AVAILABLE RECORDS:
========
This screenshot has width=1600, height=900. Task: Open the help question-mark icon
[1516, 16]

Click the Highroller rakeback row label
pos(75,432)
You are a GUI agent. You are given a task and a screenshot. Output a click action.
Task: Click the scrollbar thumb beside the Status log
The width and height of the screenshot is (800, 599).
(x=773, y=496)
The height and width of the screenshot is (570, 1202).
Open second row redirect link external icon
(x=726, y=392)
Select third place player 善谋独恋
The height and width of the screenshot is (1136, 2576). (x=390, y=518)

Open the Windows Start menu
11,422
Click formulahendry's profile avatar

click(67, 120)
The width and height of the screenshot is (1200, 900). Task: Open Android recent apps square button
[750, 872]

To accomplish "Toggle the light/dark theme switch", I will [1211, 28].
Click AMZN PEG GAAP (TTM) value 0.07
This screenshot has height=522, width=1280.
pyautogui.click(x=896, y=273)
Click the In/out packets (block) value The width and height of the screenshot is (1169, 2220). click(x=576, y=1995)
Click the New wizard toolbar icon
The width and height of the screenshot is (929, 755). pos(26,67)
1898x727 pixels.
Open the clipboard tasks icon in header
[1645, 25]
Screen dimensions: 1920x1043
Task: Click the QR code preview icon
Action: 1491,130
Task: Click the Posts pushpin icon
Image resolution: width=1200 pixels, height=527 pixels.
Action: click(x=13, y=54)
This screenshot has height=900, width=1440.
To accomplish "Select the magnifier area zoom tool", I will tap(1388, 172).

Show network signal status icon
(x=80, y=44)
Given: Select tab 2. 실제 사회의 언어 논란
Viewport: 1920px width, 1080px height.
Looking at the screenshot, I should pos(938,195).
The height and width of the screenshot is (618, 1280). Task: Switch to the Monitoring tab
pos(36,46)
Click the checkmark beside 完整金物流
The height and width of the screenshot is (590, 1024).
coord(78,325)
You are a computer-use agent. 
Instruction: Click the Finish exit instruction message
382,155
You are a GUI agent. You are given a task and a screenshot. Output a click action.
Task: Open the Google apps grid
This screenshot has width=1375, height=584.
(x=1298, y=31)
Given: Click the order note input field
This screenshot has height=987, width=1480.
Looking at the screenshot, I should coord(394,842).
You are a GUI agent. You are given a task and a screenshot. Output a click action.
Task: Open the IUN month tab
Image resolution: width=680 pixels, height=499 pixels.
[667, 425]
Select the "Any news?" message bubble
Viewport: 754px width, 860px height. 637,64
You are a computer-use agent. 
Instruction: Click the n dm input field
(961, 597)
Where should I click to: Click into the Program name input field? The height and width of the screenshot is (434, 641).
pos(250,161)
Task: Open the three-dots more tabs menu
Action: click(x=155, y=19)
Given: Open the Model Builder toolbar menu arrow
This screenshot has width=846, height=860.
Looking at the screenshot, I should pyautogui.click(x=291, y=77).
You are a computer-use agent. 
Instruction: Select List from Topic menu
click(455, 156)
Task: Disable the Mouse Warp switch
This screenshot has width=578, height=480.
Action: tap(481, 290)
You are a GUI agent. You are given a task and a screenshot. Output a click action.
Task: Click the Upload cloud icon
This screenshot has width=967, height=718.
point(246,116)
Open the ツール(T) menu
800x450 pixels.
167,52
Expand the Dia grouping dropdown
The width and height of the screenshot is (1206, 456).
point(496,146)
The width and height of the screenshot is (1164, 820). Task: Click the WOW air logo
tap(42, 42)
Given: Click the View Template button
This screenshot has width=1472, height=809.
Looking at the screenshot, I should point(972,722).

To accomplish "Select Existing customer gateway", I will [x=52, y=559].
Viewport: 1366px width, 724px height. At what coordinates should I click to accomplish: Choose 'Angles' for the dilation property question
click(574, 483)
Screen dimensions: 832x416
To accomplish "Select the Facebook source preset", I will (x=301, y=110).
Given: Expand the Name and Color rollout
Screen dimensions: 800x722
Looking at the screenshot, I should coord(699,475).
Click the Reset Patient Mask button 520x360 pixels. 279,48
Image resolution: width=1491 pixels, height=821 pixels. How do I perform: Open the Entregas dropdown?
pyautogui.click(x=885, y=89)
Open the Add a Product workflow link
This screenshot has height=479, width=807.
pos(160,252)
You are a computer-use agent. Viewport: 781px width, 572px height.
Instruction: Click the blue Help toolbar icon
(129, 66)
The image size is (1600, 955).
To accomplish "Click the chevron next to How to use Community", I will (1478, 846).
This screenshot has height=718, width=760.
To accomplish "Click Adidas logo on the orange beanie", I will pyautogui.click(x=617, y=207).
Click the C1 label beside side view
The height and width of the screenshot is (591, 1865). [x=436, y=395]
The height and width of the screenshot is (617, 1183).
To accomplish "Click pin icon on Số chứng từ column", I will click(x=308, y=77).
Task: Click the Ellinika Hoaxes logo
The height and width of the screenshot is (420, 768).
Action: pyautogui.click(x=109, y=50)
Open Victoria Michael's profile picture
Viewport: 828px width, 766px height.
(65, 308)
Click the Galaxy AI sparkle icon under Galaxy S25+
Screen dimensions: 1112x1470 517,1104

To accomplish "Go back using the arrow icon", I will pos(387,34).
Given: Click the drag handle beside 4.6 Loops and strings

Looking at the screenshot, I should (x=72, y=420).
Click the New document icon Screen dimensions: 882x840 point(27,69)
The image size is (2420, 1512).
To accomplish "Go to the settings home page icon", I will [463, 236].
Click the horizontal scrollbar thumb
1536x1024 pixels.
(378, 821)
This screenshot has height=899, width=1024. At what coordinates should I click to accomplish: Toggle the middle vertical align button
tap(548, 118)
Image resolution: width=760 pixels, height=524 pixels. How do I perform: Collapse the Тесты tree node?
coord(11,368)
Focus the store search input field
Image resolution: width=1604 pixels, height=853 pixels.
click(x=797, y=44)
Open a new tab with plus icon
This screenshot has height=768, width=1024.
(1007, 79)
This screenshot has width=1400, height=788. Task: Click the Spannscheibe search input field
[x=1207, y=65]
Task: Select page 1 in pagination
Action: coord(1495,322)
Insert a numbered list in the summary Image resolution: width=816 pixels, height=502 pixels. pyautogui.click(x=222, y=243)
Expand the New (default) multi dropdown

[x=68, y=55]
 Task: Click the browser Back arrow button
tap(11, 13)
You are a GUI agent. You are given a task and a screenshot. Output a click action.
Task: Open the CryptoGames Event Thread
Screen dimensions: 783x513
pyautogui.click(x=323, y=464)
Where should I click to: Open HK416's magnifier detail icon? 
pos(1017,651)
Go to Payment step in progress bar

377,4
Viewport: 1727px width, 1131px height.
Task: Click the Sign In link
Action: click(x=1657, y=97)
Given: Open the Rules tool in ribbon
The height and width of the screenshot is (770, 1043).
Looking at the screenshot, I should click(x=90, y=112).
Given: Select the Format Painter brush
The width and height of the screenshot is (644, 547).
========
ABOUT THIS EXERCISE: Repeat each entry above exactly as it appears.

TASK OUTPUT:
This screenshot has width=1600, height=900. Task: Open the help question-mark icon
[1516, 16]

Click the Highroller rakeback row label
pos(75,432)
You are a GUI agent. You are given a task and a screenshot. Output a click action.
Task: Click the scrollbar thumb beside the Status log
The width and height of the screenshot is (800, 599).
(x=773, y=496)
The height and width of the screenshot is (570, 1202).
Open second row redirect link external icon
(x=726, y=392)
Select third place player 善谋独恋
The height and width of the screenshot is (1136, 2576). (x=390, y=518)

Open the Windows Start menu
11,422
Click formulahendry's profile avatar

click(67, 120)
The width and height of the screenshot is (1200, 900). Task: Open Android recent apps square button
[750, 872]

To accomplish "Toggle the light/dark theme switch", I will [1211, 28].
Click AMZN PEG GAAP (TTM) value 0.07
This screenshot has height=522, width=1280.
pyautogui.click(x=896, y=273)
Click the In/out packets (block) value The width and height of the screenshot is (1169, 2220). click(x=576, y=1995)
Click the New wizard toolbar icon
The width and height of the screenshot is (929, 755). pos(26,67)
1898x727 pixels.
Open the clipboard tasks icon in header
[1645, 25]
Screen dimensions: 1920x1043
Task: Click the QR code preview icon
Action: 1491,130
Task: Click the Posts pushpin icon
Image resolution: width=1200 pixels, height=527 pixels.
Action: click(x=13, y=54)
This screenshot has height=900, width=1440.
To accomplish "Select the magnifier area zoom tool", I will tap(1388, 172).

Show network signal status icon
(x=80, y=44)
Given: Select tab 2. 실제 사회의 언어 논란
Viewport: 1920px width, 1080px height.
Looking at the screenshot, I should pos(938,195).
The height and width of the screenshot is (618, 1280). Task: Switch to the Monitoring tab
pos(36,46)
Click the checkmark beside 完整金物流
The height and width of the screenshot is (590, 1024).
coord(78,325)
You are a computer-use agent. 
Instruction: Click the Finish exit instruction message
382,155
You are a GUI agent. You are given a task and a screenshot. Output a click action.
Task: Open the Google apps grid
This screenshot has width=1375, height=584.
(x=1298, y=31)
Given: Click the order note input field
This screenshot has height=987, width=1480.
Looking at the screenshot, I should coord(394,842).
You are a GUI agent. You are given a task and a screenshot. Output a click action.
Task: Open the IUN month tab
Image resolution: width=680 pixels, height=499 pixels.
[667, 425]
Select the "Any news?" message bubble
Viewport: 754px width, 860px height. 637,64
You are a computer-use agent. 
Instruction: Click the n dm input field
(961, 597)
Where should I click to: Click into the Program name input field? The height and width of the screenshot is (434, 641).
pos(250,161)
Task: Open the three-dots more tabs menu
Action: click(x=155, y=19)
Given: Open the Model Builder toolbar menu arrow
This screenshot has width=846, height=860.
Looking at the screenshot, I should pyautogui.click(x=291, y=77).
You are a computer-use agent. 
Instruction: Select List from Topic menu
click(455, 156)
Task: Disable the Mouse Warp switch
This screenshot has width=578, height=480.
Action: tap(481, 290)
You are a GUI agent. You are given a task and a screenshot. Output a click action.
Task: Click the Upload cloud icon
This screenshot has width=967, height=718.
point(246,116)
Open the ツール(T) menu
800x450 pixels.
167,52
Expand the Dia grouping dropdown
The width and height of the screenshot is (1206, 456).
point(496,146)
The width and height of the screenshot is (1164, 820). Task: Click the WOW air logo
tap(42, 42)
Given: Click the View Template button
This screenshot has width=1472, height=809.
Looking at the screenshot, I should point(972,722).

To accomplish "Select Existing customer gateway", I will [x=52, y=559].
Viewport: 1366px width, 724px height. At what coordinates should I click to accomplish: Choose 'Angles' for the dilation property question
click(574, 483)
Screen dimensions: 832x416
To accomplish "Select the Facebook source preset", I will (x=301, y=110).
Given: Expand the Name and Color rollout
Screen dimensions: 800x722
Looking at the screenshot, I should coord(699,475).
Click the Reset Patient Mask button 520x360 pixels. 279,48
Image resolution: width=1491 pixels, height=821 pixels. How do I perform: Open the Entregas dropdown?
pyautogui.click(x=885, y=89)
Open the Add a Product workflow link
This screenshot has height=479, width=807.
pos(160,252)
You are a computer-use agent. Viewport: 781px width, 572px height.
Instruction: Click the blue Help toolbar icon
(129, 66)
The image size is (1600, 955).
To accomplish "Click the chevron next to How to use Community", I will (1478, 846).
This screenshot has height=718, width=760.
To accomplish "Click Adidas logo on the orange beanie", I will pyautogui.click(x=617, y=207).
Click the C1 label beside side view
The height and width of the screenshot is (591, 1865). [x=436, y=395]
The height and width of the screenshot is (617, 1183).
To accomplish "Click pin icon on Số chứng từ column", I will click(x=308, y=77).
Task: Click the Ellinika Hoaxes logo
The height and width of the screenshot is (420, 768).
Action: pyautogui.click(x=109, y=50)
Open Victoria Michael's profile picture
Viewport: 828px width, 766px height.
(65, 308)
Click the Galaxy AI sparkle icon under Galaxy S25+
Screen dimensions: 1112x1470 517,1104

To accomplish "Go back using the arrow icon", I will pos(387,34).
Given: Click the drag handle beside 4.6 Loops and strings

Looking at the screenshot, I should (x=72, y=420).
Click the New document icon Screen dimensions: 882x840 point(27,69)
The image size is (2420, 1512).
To accomplish "Go to the settings home page icon", I will [463, 236].
Click the horizontal scrollbar thumb
1536x1024 pixels.
(378, 821)
This screenshot has height=899, width=1024. At what coordinates should I click to accomplish: Toggle the middle vertical align button
tap(548, 118)
Image resolution: width=760 pixels, height=524 pixels. How do I perform: Collapse the Тесты tree node?
coord(11,368)
Focus the store search input field
Image resolution: width=1604 pixels, height=853 pixels.
click(x=797, y=44)
Open a new tab with plus icon
This screenshot has height=768, width=1024.
(1007, 79)
This screenshot has width=1400, height=788. Task: Click the Spannscheibe search input field
[x=1207, y=65]
Task: Select page 1 in pagination
Action: coord(1495,322)
Insert a numbered list in the summary Image resolution: width=816 pixels, height=502 pixels. pyautogui.click(x=222, y=243)
Expand the New (default) multi dropdown

[x=68, y=55]
 Task: Click the browser Back arrow button
tap(11, 13)
You are a GUI agent. You are given a task and a screenshot. Output a click action.
Task: Open the CryptoGames Event Thread
Screen dimensions: 783x513
pyautogui.click(x=323, y=464)
Where should I click to: Open HK416's magnifier detail icon? 
pos(1017,651)
Go to Payment step in progress bar

377,4
Viewport: 1727px width, 1131px height.
Task: Click the Sign In link
Action: click(x=1657, y=97)
Given: Open the Rules tool in ribbon
The height and width of the screenshot is (770, 1043).
Looking at the screenshot, I should click(x=90, y=112).
Given: Select the Format Painter brush
The width and height of the screenshot is (644, 547).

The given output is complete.